::: 原文 :::

まなしばです。
前回の記事で、神奈川の武蔵小杉にある茶々むさしこすぎ保育園さんにお邪魔してきました。
今回はその続きとして、「実際に保育士という職業はどのような職業なんだろう?」「仕事内容に比べて、社会的地位が低いとされているのはなぜなんだろう?」と感じたため、許可をいただき、保育士を体験させてもらうことになりました。
というのも、世間では、待機児童問題の1つの原因として、保育士が足りない足りないと言われています。
その理由はお給料の低さ(全産業平均年収約489万円に対して保育士は約323万円*1)であったり、また職場の人間関係で悩む先生が多かったりして、長く続けにくい職業であると言われています。
実際に、潜在保育士という、保育士資格を持っていても保育園などで働いていない人の数は、厚生労働省によると2015年10月時点で約76万人と言われています*2。
そこで私は思いました。
「本当に保育士という仕事はそんなに大変なのか?」
「ぶっちゃけ仕事に見合う適正な給料はどれくらいと考えられそうか?」
2歳の子供を育てる母親として、1日ではありますが、保育士のお仕事を体験してきました。その一部始終をご覧ください。
パッと読むための見出し
今回一緒にいろいろ教えていただいた最上主任と2歳児クラス
さて、今回私は、神奈川県の武蔵小杉にある、茶々なかまち保育園(認可保育所)の2歳児の約12人のクラスに入ることになりました。
そこで一緒に主任の最上先生にも入ってもらって、いろいろと教わることになりました。保育業界ではちょっぴり珍しい、笑顔の素敵な男性の先生です。

::: 元データ :::

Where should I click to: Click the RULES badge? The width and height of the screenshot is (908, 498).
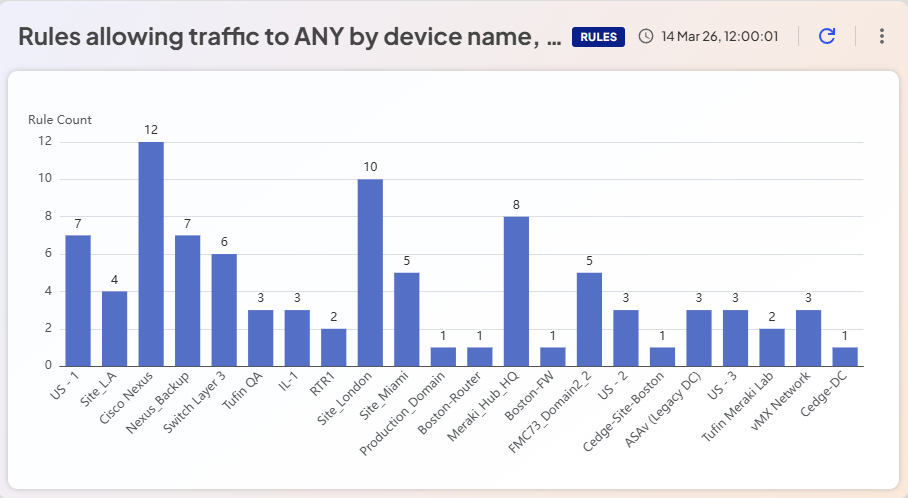coord(598,37)
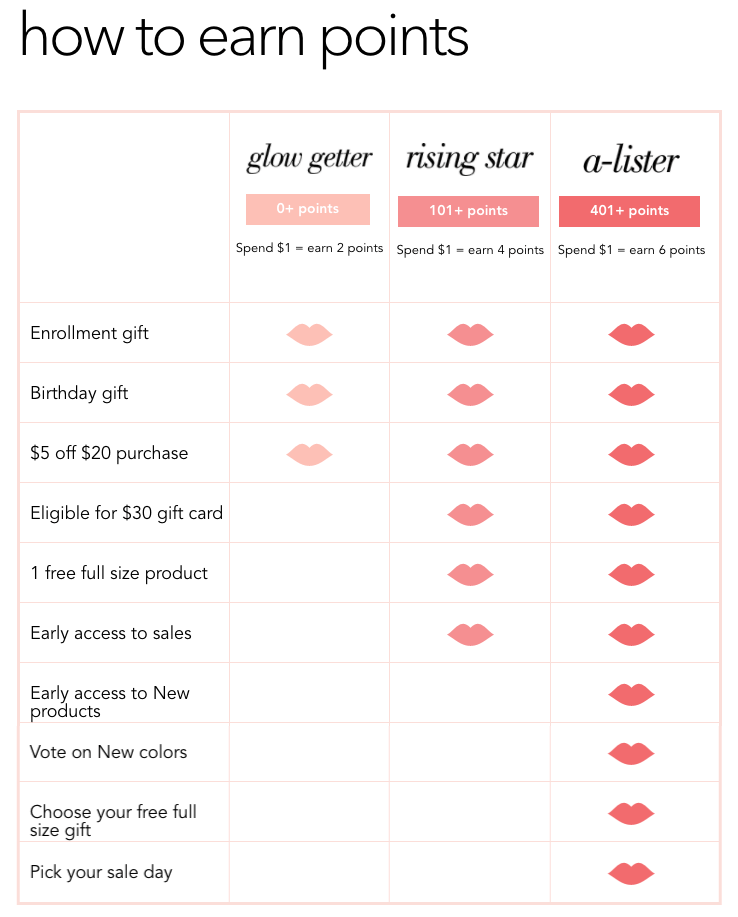The height and width of the screenshot is (917, 738).
Task: Select the a-lister tier heading
Action: [631, 160]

:::

**指示内容**
上の原文を、最初から最後まで一字一句変えずにもう一度書き出してください。

**回答**
まなしばです。
前回の記事で、神奈川の武蔵小杉にある茶々むさしこすぎ保育園さんにお邪魔してきました。
今回はその続きとして、「実際に保育士という職業はどのような職業なんだろう?」「仕事内容に比べて、社会的地位が低いとされているのはなぜなんだろう?」と感じたため、許可をいただき、保育士を体験させてもらうことになりました。
というのも、世間では、待機児童問題の1つの原因として、保育士が足りない足りないと言われています。
その理由はお給料の低さ(全産業平均年収約489万円に対して保育士は約323万円*1)であったり、また職場の人間関係で悩む先生が多かったりして、長く続けにくい職業であると言われています。
実際に、潜在保育士という、保育士資格を持っていても保育園などで働いていない人の数は、厚生労働省によると2015年10月時点で約76万人と言われています*2。
そこで私は思いました。
「本当に保育士という仕事はそんなに大変なのか?」
「ぶっちゃけ仕事に見合う適正な給料はどれくらいと考えられそうか?」
2歳の子供を育てる母親として、1日ではありますが、保育士のお仕事を体験してきました。その一部始終をご覧ください。
パッと読むための見出し
今回一緒にいろいろ教えていただいた最上主任と2歳児クラス
さて、今回私は、神奈川県の武蔵小杉にある、茶々なかまち保育園(認可保育所)の2歳児の約12人のクラスに入ることになりました。
そこで一緒に主任の最上先生にも入ってもらって、いろいろと教わることになりました。保育業界ではちょっぴり珍しい、笑顔の素敵な男性の先生です。